> [Task] Switch "Find" to "Locate" in the records, starting at the line that contains "Image resolution: width=571" and ending with the last of the records, and write those lines out again with everything else unchanged. Leave the pictures out of your answer.
---- Exercise materials
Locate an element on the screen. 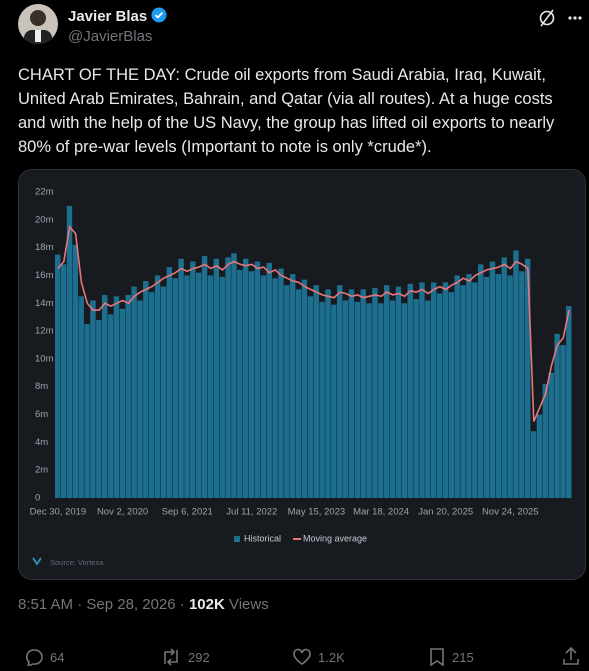 The image size is (589, 671). legend-swatch is located at coordinates (237, 539).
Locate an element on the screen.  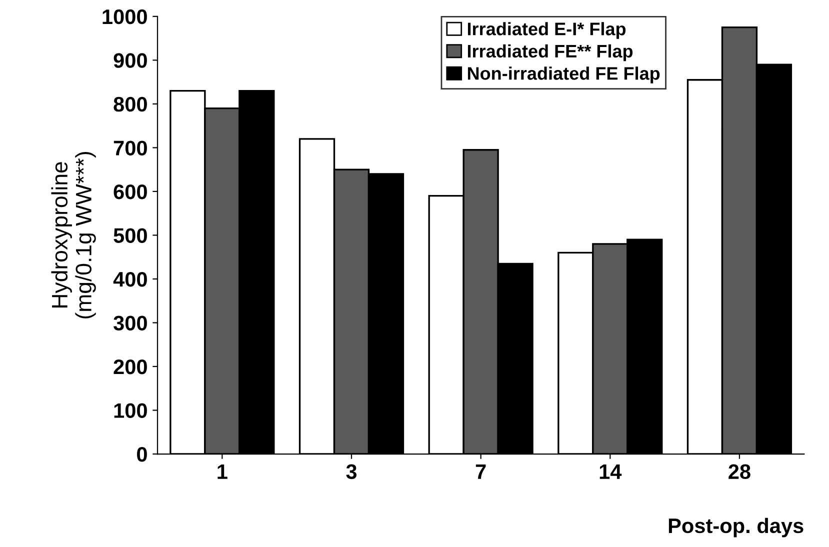
y-tick-label: 900 is located at coordinates (130, 60).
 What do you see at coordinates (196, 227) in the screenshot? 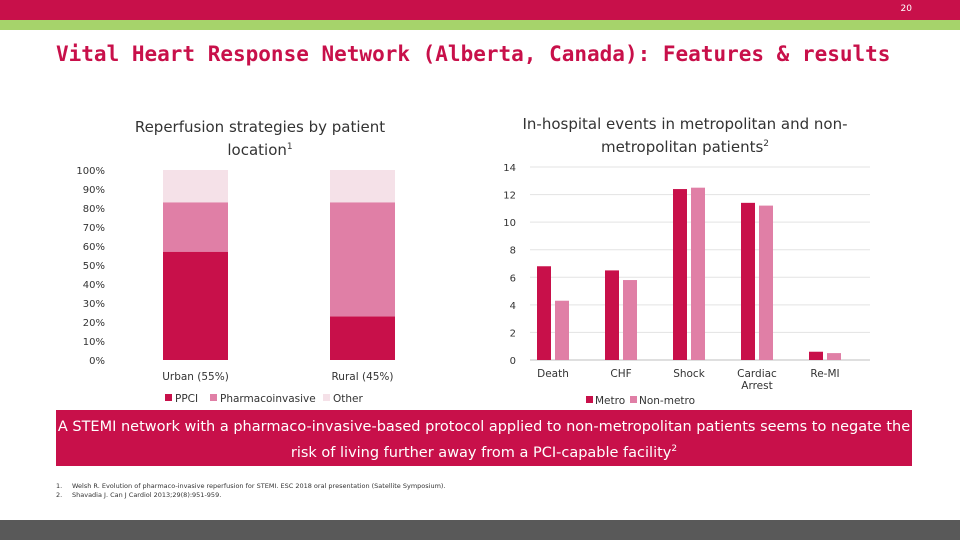
I see `bar-urban-55-pharmacoinvasive` at bounding box center [196, 227].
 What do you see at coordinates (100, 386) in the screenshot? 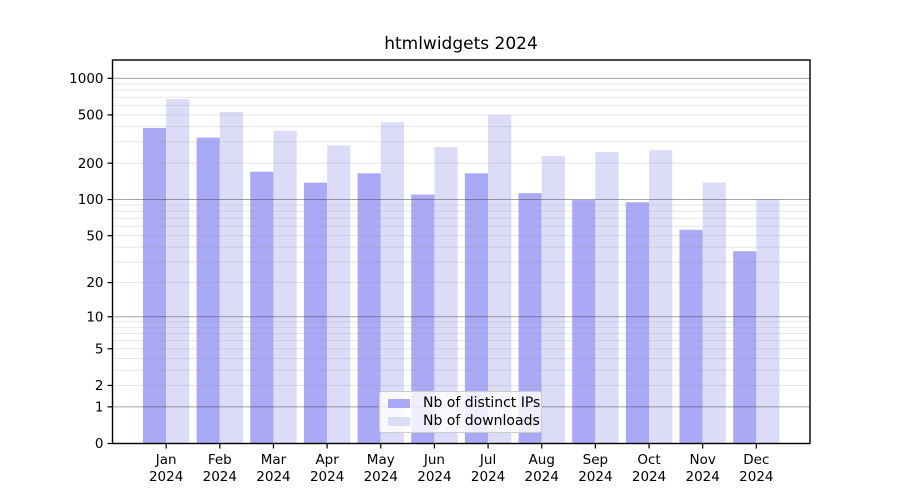
I see `y-tick-label: 2` at bounding box center [100, 386].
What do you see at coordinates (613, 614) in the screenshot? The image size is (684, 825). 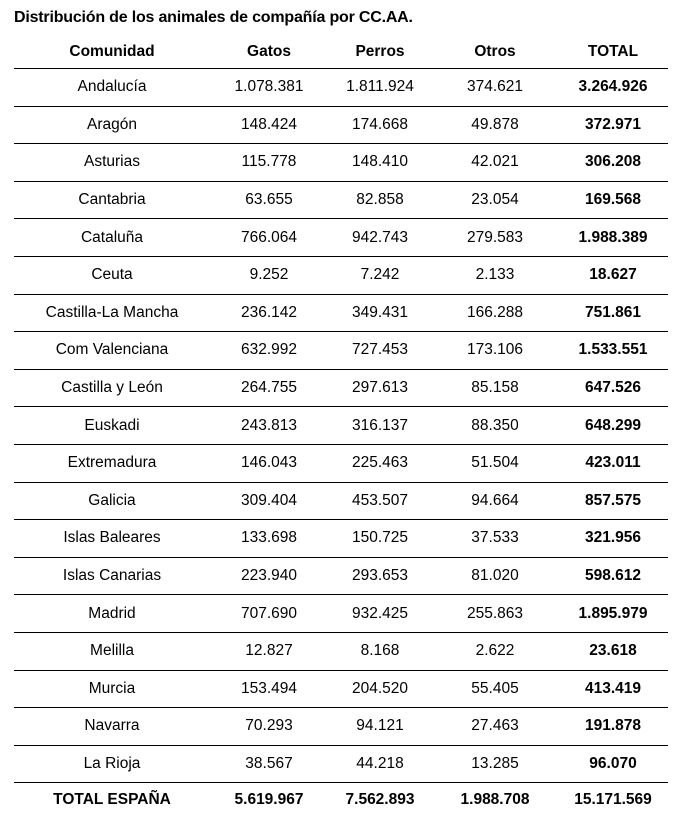 I see `cell-total: 1.895.979` at bounding box center [613, 614].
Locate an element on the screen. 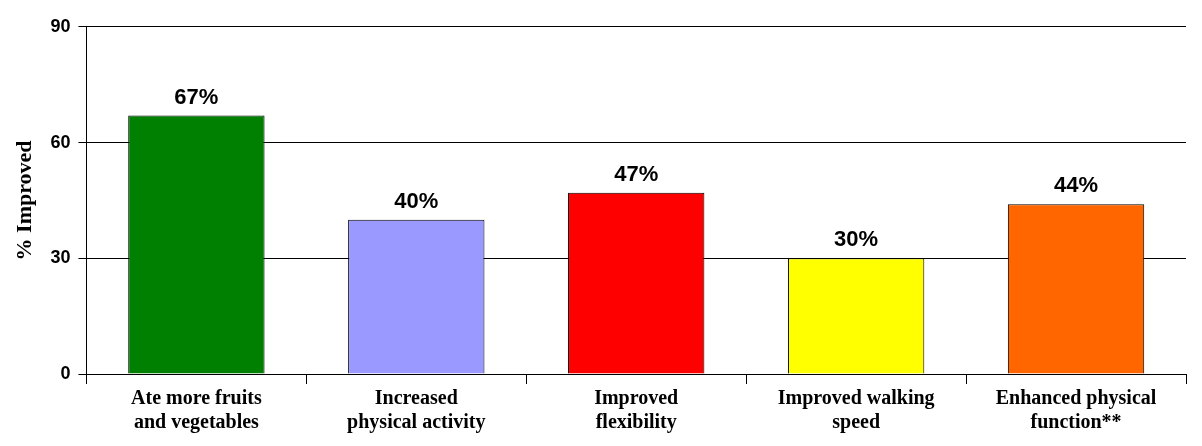  y-tick-label: 60 is located at coordinates (60, 142).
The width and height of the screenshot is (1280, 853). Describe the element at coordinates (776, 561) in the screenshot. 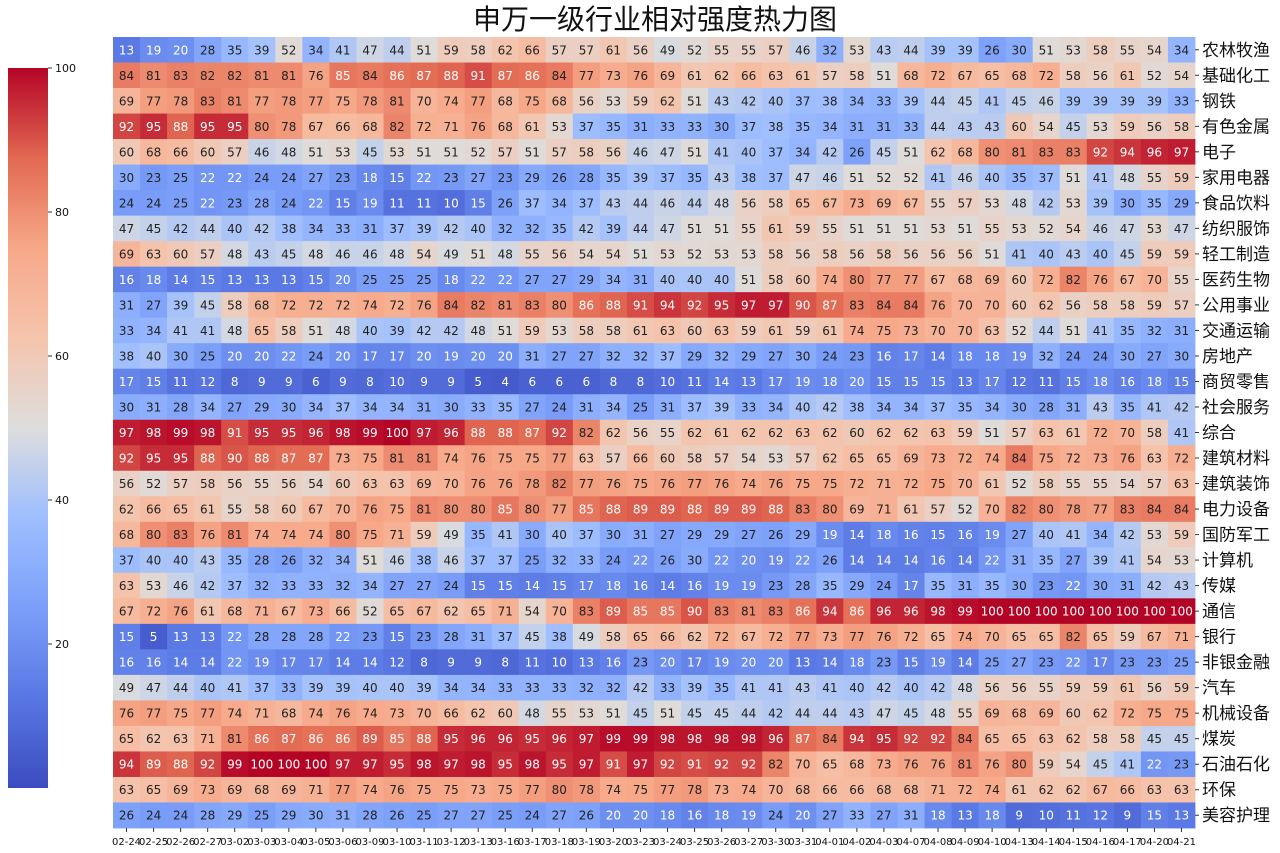

I see `cell-value-label: 19` at that location.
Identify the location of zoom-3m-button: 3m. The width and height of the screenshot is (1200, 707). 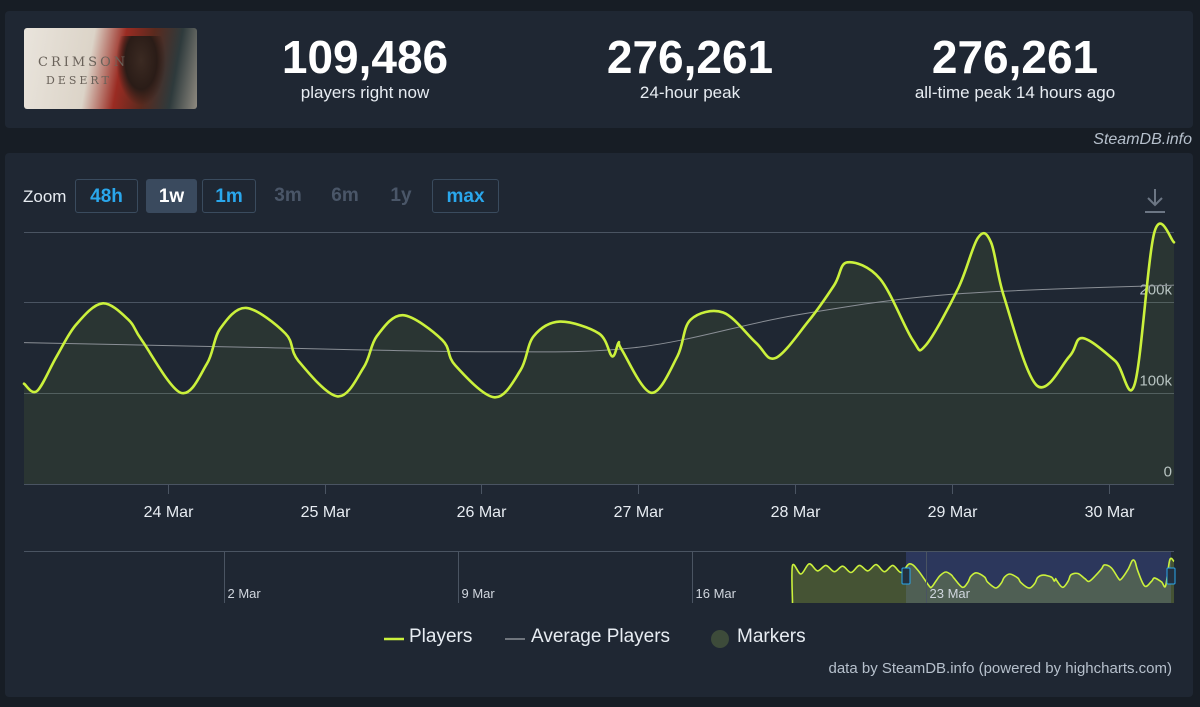
(288, 196).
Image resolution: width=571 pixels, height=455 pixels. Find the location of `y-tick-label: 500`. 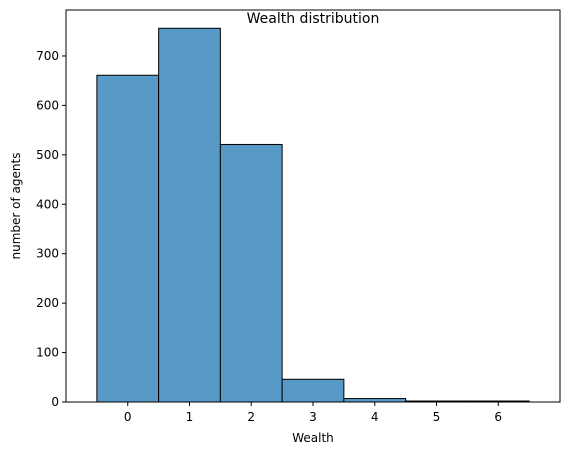

y-tick-label: 500 is located at coordinates (48, 155).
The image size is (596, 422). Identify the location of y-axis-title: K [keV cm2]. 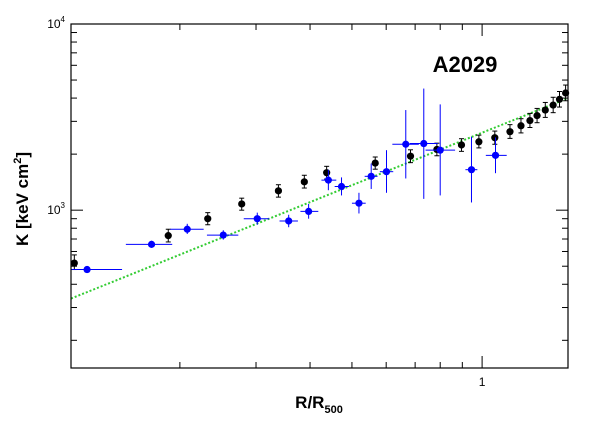
(22, 199).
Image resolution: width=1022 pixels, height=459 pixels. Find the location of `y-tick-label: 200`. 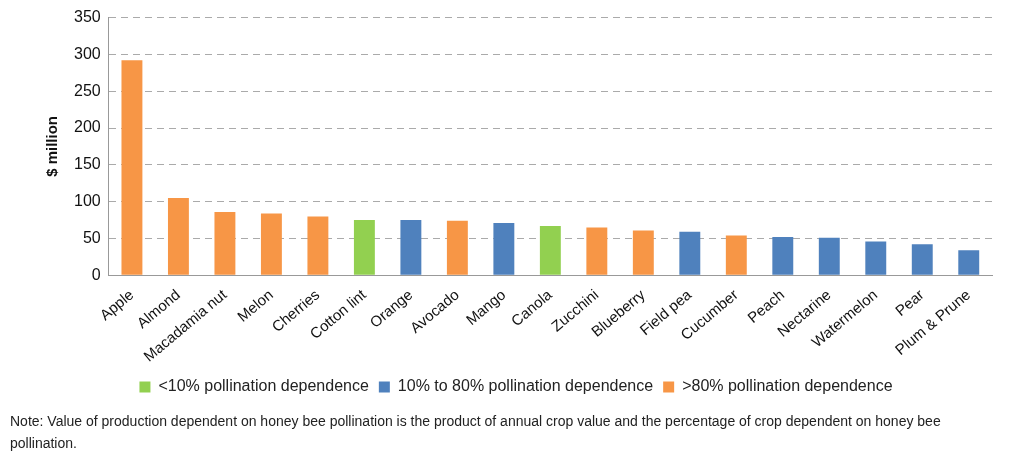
--------
> [Answer to the problem]
Image resolution: width=571 pixels, height=455 pixels. Locate the location of `y-tick-label: 500`. 

y-tick-label: 500 is located at coordinates (48, 155).
The image size is (596, 422). Identify the location of y-axis-title: K [keV cm2]. 
(22, 199).
Image resolution: width=1022 pixels, height=459 pixels. Locate the location of `y-tick-label: 200`. 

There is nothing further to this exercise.